GOAL> Rewrite the lines from the line with "Promoções (563, 1906)" to the line with "This Week's Reviews (774, 285)", both included, and scale every coordinate in the answers by 1.15, rounding to whole numbers with halves going up. Keep the request lines as well, with their numbers left unchanged.

SUPPLIED RECORDS>
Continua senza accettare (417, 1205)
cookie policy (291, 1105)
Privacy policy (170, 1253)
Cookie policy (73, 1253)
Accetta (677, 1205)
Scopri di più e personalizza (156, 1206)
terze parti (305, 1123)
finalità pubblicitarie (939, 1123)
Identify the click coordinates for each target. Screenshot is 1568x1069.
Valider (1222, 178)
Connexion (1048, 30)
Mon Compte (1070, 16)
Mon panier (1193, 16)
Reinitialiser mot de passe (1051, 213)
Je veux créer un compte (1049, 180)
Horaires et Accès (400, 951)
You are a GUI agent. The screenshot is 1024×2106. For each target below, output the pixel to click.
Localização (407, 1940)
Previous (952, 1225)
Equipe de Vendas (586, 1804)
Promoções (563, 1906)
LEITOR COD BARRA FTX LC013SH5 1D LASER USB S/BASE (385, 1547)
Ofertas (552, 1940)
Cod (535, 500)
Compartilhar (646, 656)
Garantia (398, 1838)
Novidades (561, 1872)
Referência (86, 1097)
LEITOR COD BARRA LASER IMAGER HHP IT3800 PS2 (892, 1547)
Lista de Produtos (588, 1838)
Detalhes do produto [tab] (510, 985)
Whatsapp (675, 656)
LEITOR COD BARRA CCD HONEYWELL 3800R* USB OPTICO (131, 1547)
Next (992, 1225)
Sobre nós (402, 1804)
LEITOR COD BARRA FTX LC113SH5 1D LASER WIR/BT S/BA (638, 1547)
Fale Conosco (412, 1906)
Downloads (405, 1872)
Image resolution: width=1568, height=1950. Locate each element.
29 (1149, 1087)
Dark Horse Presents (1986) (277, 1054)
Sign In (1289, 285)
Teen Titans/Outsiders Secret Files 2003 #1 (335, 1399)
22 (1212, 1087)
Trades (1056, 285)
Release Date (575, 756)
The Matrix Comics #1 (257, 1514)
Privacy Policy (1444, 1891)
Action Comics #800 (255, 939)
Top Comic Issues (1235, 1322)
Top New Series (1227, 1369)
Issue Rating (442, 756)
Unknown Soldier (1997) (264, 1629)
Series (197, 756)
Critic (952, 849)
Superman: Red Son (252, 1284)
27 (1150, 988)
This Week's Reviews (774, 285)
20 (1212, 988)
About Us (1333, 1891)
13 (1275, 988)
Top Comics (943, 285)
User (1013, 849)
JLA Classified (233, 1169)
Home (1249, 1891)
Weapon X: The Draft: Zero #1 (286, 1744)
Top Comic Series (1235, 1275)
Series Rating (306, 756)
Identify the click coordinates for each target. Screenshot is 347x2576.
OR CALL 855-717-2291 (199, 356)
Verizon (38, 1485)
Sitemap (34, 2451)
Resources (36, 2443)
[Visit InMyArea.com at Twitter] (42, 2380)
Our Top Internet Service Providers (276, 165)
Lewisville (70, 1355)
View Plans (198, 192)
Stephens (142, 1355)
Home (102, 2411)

FULL ANSWER>
Promoções (647, 2192)
LEITOR COD BARRA FTX LC013SH5 1D LASER USB S/BASE (443, 1779)
Ofertas (635, 2231)
Cod (615, 575)
Compartilhar (743, 754)
Garantia (458, 2114)
Novidades (645, 2153)
Referência (99, 1262)
LEITOR COD BARRA LASER IMAGER HHP IT3800 PS2 (1026, 1779)
Lista de Produtos (676, 2114)
Detalhes do produto [tab] (587, 1133)
Whatsapp (776, 754)
LEITOR COD BARRA CCD HONEYWELL 3800R* USB OPTICO (151, 1779)
Next (1141, 1409)
Sobre nós (462, 2075)
LEITOR COD BARRA FTX LC113SH5 1D LASER WIR/BT S/BA (734, 1779)
Fale Conosco (474, 2192)
Downloads (466, 2153)
Image resolution: width=1568, height=1950. Locate each element.
29 (1321, 1250)
Dark Horse Presents (1986) (319, 1212)
Sign In (1482, 328)
Teen Titans/Outsiders Secret Files 2003 #1 (385, 1609)
22 (1394, 1250)
Trades (1214, 328)
Release Date (661, 869)
The Matrix Comics #1 (296, 1741)
Privacy Policy (1661, 2175)
Action Comics #800 (293, 1080)
Top Comic Issues (1420, 1520)
Top New Series (1411, 1574)
Issue Rating (508, 869)
Unknown Soldier (1997) (304, 1873)
Series (227, 869)
Critic (1095, 976)
Superman: Red Son (290, 1477)
27 (1323, 1136)
This Week's Reviews (890, 328)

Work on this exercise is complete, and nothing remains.